I have a 1994 Nissan pathfinder that cranks but doesn't start unless I jump the fuel pump to the battery(how I got it Home). I have checked power and have power to the relay on three connections, I can switch the relay with the main and it works fine, I have replaced the relay, the one circuit without power is the wire towards the fuel pump, I tried jumping that to no avail still no voltage at the pump, I know I must be missing something but have no clue where else to look. Any help would be appreciated


----------



## smj999smj (Jan 1, 2006)

If you are jumping the fuel pump relay to send power to the pump and there is no power at the pump, you have an open circuit on that wire between the relay and the pump that will need to be traced and repaired.


----------



## dwcald (Mar 26, 2017)

I have disconnected the security control module under the drivers seat, no change It will only run while fuel pump is jumped to the battery , is there a relay or something that controls the fuel pump from the security system?
The wires from the fuel pump relay under the hood are of a smaller size then the actual wire at the pump.
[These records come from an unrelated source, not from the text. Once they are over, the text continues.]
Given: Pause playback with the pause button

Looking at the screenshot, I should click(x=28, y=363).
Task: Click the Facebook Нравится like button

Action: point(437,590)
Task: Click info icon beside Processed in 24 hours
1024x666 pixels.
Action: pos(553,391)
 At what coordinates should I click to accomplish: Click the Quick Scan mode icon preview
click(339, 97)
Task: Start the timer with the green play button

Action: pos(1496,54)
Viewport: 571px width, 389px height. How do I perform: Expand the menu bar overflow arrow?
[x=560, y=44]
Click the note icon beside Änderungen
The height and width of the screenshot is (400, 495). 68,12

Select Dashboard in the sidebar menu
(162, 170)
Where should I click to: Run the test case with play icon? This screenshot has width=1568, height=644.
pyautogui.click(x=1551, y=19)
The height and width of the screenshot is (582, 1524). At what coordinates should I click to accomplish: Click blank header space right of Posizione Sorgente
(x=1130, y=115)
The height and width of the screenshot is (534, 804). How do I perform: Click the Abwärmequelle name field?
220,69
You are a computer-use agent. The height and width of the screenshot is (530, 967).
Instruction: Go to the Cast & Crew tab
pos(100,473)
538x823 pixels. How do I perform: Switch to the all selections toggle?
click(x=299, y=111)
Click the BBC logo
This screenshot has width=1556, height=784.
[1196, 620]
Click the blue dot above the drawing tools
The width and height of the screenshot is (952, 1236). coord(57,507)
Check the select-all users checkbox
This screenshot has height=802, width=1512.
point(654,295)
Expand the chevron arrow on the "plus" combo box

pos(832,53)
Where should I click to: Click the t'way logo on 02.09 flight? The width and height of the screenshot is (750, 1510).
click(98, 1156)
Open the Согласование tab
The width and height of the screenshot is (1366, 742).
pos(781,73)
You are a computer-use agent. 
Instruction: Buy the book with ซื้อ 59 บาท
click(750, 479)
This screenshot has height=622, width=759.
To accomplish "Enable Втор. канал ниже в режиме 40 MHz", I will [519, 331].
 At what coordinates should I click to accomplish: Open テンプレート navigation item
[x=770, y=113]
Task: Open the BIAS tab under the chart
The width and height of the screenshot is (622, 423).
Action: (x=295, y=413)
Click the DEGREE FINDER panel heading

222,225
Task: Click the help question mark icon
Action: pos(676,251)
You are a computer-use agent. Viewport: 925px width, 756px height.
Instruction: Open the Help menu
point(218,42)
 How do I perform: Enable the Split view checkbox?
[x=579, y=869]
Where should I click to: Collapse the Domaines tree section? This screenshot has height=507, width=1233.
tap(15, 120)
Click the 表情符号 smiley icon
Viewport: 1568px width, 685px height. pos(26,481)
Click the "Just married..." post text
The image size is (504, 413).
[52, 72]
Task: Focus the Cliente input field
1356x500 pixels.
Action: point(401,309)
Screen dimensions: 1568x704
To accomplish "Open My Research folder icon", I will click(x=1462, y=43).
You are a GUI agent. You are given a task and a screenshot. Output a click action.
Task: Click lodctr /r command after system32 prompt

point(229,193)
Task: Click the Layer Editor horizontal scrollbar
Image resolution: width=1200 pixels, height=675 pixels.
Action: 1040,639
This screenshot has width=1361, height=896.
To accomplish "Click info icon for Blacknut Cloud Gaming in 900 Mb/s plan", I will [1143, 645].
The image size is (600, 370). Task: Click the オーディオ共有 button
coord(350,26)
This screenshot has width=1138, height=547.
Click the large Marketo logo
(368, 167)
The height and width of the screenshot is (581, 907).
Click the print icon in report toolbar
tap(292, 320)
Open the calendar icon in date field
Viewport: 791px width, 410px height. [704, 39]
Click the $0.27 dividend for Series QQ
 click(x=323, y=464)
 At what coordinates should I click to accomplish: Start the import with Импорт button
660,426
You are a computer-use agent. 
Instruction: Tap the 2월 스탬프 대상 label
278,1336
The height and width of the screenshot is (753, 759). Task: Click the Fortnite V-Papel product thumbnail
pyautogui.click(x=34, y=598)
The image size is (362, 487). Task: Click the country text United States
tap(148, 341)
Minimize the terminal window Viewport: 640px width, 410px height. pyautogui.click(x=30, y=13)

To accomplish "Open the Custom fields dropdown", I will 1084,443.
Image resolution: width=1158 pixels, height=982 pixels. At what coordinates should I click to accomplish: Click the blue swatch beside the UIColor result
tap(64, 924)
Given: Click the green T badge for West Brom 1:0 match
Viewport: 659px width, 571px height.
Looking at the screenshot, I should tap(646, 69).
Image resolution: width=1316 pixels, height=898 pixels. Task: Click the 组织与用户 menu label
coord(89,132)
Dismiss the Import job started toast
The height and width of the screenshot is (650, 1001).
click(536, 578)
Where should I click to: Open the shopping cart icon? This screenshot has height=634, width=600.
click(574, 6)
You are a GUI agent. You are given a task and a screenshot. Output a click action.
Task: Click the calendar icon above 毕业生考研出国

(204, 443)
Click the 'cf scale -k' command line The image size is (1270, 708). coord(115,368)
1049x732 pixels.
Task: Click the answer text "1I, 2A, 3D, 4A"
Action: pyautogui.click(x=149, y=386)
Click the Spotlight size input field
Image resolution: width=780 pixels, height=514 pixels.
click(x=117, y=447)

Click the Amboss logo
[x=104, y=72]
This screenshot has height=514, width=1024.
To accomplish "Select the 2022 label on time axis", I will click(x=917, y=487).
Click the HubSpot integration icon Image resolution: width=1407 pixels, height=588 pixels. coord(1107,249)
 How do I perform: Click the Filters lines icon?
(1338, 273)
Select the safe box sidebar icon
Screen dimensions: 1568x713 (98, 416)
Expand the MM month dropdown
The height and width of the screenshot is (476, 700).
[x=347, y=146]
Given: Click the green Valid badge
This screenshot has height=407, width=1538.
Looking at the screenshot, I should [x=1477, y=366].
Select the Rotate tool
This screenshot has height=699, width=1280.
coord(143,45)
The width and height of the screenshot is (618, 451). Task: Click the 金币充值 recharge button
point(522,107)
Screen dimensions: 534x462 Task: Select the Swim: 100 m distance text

Trying to figure out where else to check.


----------



## smj999smj (Jan 1, 2006)

According to the wiring diagram, there are two, BLACK/WHITE wires at the fuel pump relay harness connector which are powered by a single, 10A fuse. So, if you unplug the fuel pump relay, you should confirm power at those two wires with a 12v test light with the key in "ON" or "START" positions. The fuel pump relay harness connector has two more wires: WHITE/BLUE and RED/BLUE. The RED/BLUE wire is part of the ground circuit for the fuel pump relay's solenoid (which is inside of the relay). When the relay is energized, it causes the switch side of the relay to close and send power to the fuel pump and the IACV air regulator. The RED/BLUE wire goes from the fuel pump relay harness connector to ECM pin #104 ; it is the ECM that provides the ground to this circuit. So, with the ECM and fuel pump relay disconnected, you should have no continuity between chassis ground and the RED/BLUE wire (if it does, then it is shorted). You should also have good continuity through the RED/BLUE wire with no excessive resistance when testing from the relay harness connector to the #104 pin of the ECM harness connector. Also, ECM harness connector pin #115 , a BLACK wire, should have good continuity to ground as it is the ground for the ECM.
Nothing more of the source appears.